俳優の金田賢一氏と、久しぶりに新宿の喫茶店カフェ・ラ・ミルで会った。彼は少しも変わっていず、老けた様子も全然ない。相変わらず淡々と語り、有名人気取りの類をまったく感じさせず、インテリで、作家の友人と会っているのと変わらない。ハリウッドのSAG(スクリーンアクターズ・ギルト)の話になったら、日本にも世界一弱い俳優連盟がありますよと言った。出演した映画が再放送になっても、版権が払われるのは監督ばかりとか。
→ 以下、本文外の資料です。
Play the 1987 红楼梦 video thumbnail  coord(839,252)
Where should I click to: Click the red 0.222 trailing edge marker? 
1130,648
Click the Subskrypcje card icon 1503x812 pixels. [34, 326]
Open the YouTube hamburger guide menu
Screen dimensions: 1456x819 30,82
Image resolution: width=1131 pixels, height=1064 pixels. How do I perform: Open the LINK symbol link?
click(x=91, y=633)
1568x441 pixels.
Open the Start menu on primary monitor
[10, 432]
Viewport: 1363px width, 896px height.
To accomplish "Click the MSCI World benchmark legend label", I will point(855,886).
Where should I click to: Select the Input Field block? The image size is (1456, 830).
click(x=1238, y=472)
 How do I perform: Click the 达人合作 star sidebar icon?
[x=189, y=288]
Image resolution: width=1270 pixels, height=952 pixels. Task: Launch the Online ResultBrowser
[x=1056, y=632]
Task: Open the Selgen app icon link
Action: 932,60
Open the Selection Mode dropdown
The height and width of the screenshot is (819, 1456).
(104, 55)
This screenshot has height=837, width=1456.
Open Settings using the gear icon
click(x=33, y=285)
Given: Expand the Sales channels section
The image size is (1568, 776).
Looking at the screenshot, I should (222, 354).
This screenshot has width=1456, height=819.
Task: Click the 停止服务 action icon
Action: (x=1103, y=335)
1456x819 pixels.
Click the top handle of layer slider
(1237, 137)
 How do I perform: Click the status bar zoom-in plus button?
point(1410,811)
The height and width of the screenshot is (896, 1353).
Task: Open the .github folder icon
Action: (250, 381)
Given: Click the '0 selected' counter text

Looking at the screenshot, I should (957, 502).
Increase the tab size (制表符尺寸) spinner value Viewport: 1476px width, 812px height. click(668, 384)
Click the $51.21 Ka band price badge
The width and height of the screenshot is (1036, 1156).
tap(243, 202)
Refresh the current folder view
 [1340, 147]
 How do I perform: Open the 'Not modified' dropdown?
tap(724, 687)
この時ぼくは、プレゼントのために「季刊島田荘司」を持ってきていたのだが、鞄から取り出すと、あ、実はこれ、もう読んでいるんですよと言ってくれた。以前にぼくが、冗談めかした舞台でなら、御手洗さんをやってもらってもいいですよと彼に言っていたので、どれが舞台にあげられるものかなと、ベッド・サイドに島田作品をうずたかく積み、明け方まで再読してから眠る毎日なんですということだった。まったく恐縮する。
それから新小岩まで付き合ってもらい、舞台稽古を観にいく。ここの小学校を借りて、友人の脚本家石川良さんが、拙作「嘘でもいいから殺人事件」を戯曲化、演出してくれている。石川さんいわく、私が島田さんの知り合いだと言ってもみんな信じないから、一度稽古場に顔を見せて欲しいという。そんなことはおやすい御用で、私などでいいならいつでも行くが、そういうことなら有名人の金田さんをともなえば文句はないであろうと考えた。金田さんは快く承知してくれる。
顔の売れた人は、電車などに乗っても大丈夫なものであろうかとこちらは心配したが、登山帽を目深にかぶり、眼鏡をかけてダウン・ジャケットの襟をたてれば、1メートル80の長身にもかかわらず、案外目立たなくなるものだ。ドアの脇に一緒に立っていても、周囲からじろじろ見られるようなことはなかった。
お父さんの金田正一氏について訊く。以前彼と渋谷の喫茶店で会った時、そこまで父と一緒にきたんですよと言われて、これは店の前で待っていればよかったと悔しい思いをしたことがある。何といってもわれわれの子供時代、王、長島、金田は別格の英雄だった。今金田正一さんは、監督はやりたくないと言って、名球会の仕事に力を入れているそうだ。こちらで講演とかテレビ出演の依頼が多いという。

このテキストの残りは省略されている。